** start RECORD LIST **

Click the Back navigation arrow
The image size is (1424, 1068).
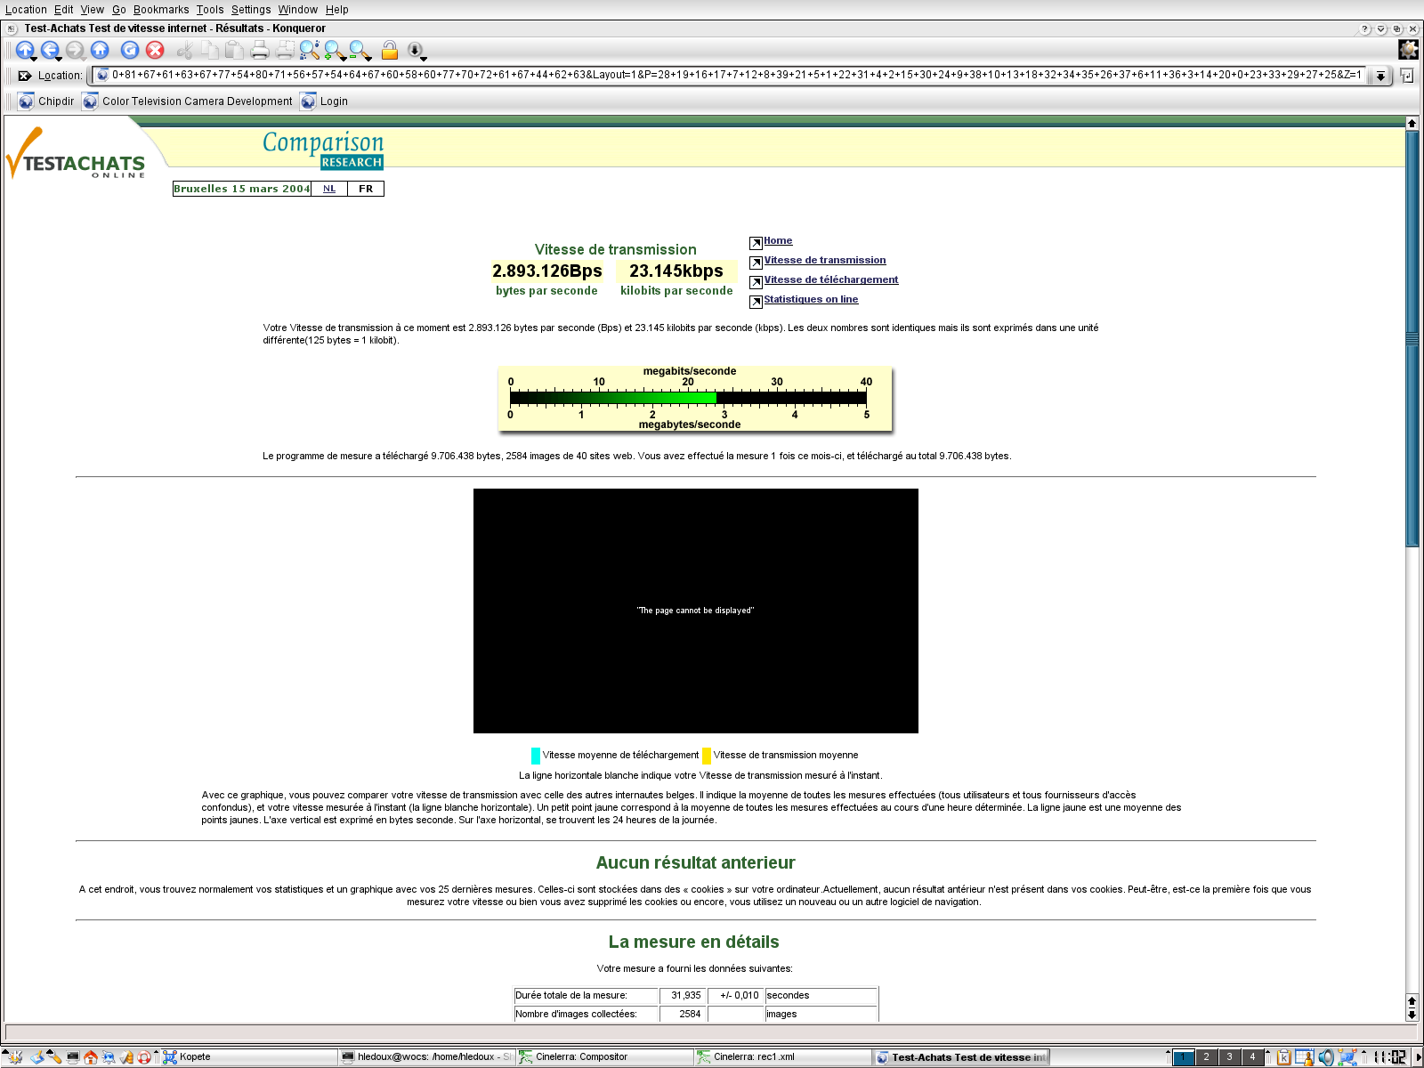(x=50, y=50)
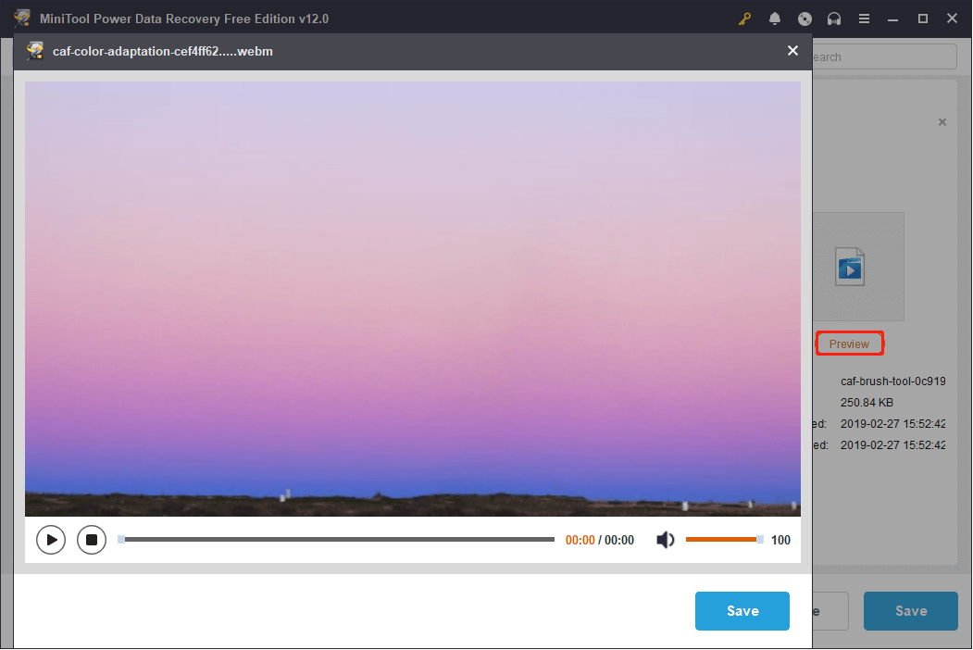Click the file icon on the preview dialog header
Screen dimensions: 973x650
point(34,51)
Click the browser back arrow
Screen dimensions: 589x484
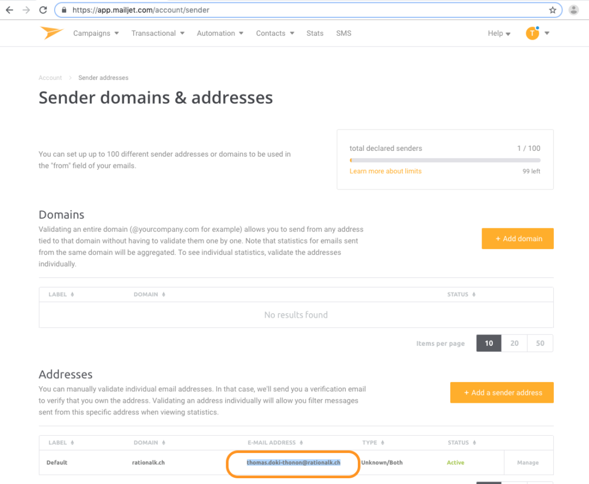[x=9, y=10]
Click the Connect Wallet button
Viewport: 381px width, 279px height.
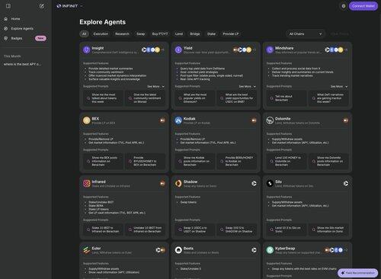[x=363, y=6]
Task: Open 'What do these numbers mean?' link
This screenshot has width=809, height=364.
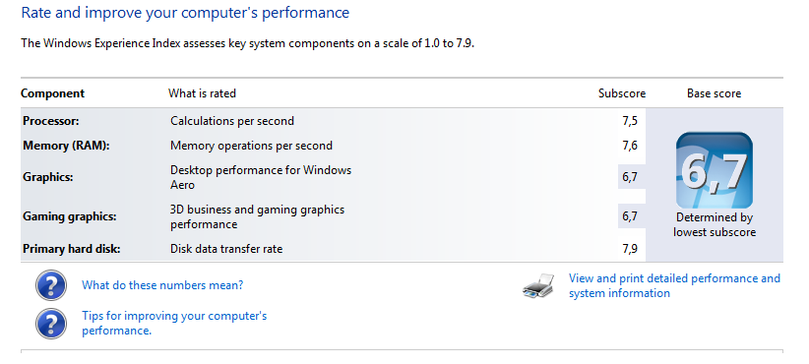Action: pos(162,285)
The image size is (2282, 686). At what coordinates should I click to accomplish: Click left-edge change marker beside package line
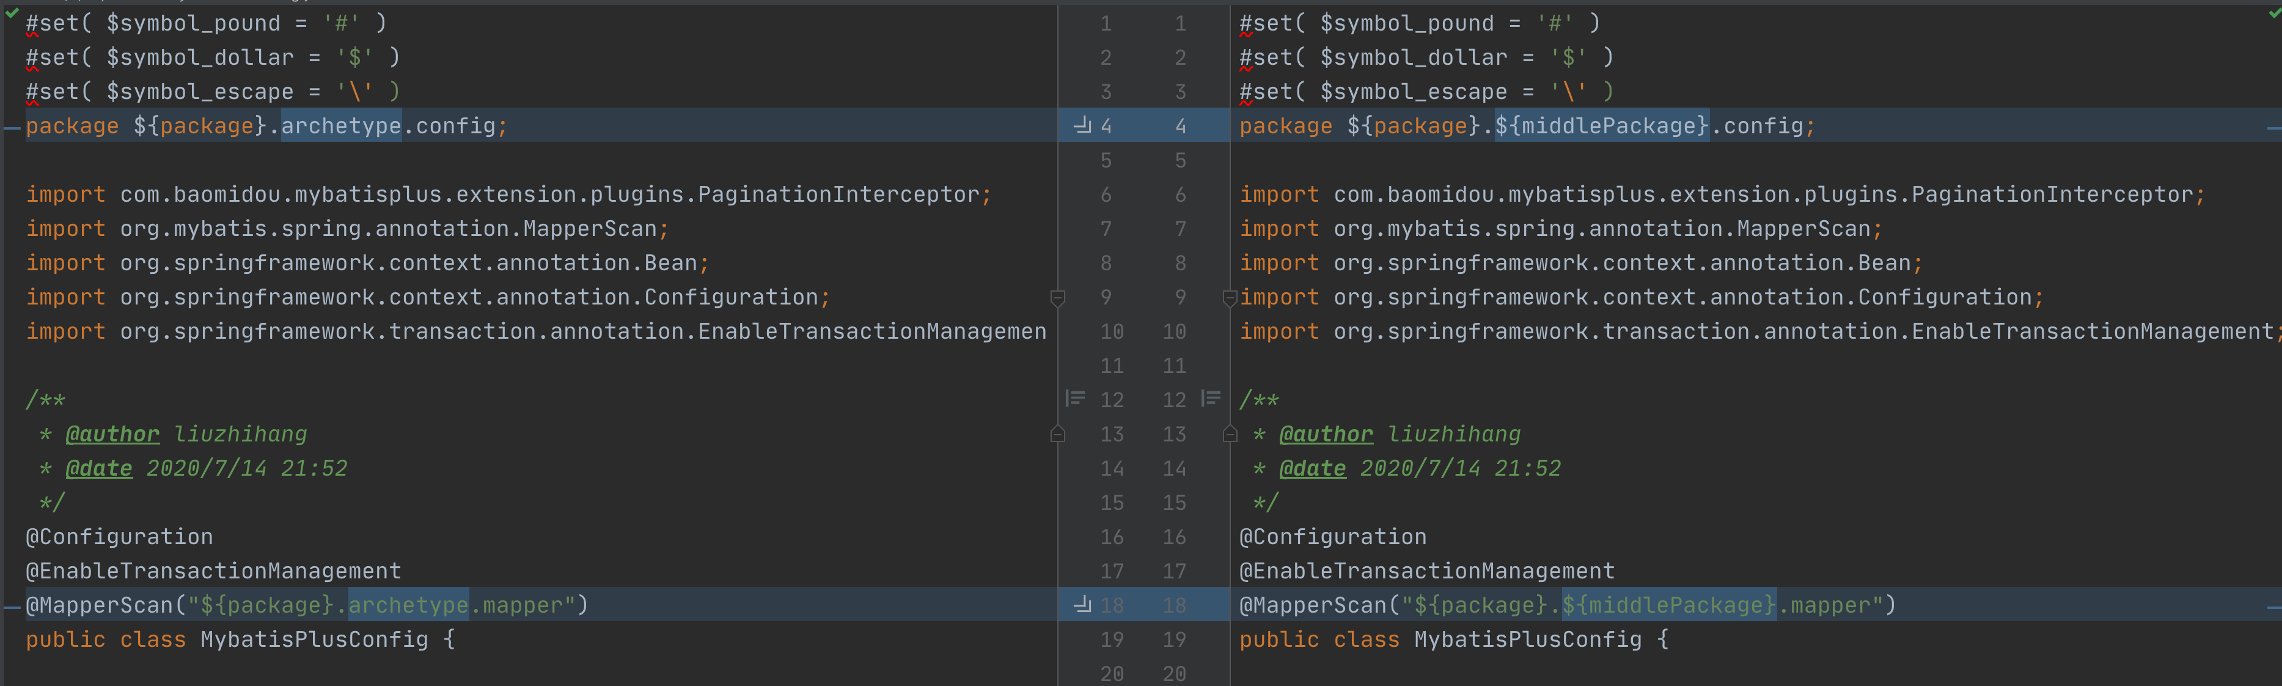tap(12, 129)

** end RECORD LIST **

SHORT PROBLEM:
Starting from the beginning of the entries and ending with the line containing "Action: pos(162,285)", give every line as a numbered list, omitting blank lines and leaving out the pictures.

IN RESPONSE:
1. Click the Back navigation arrow
2. The image size is (1424, 1068).
3. (x=50, y=50)
4. Click the file icon on the preview dialog header
5. Screen dimensions: 973x650
6. point(34,51)
7. Click the browser back arrow
8. Screen dimensions: 589x484
9. [x=9, y=10]
10. Click the Connect Wallet button
11. Viewport: 381px width, 279px height.
12. [x=363, y=6]
13. Task: Open 'What do these numbers mean?' link
14. This screenshot has width=809, height=364.
15. Action: pos(162,285)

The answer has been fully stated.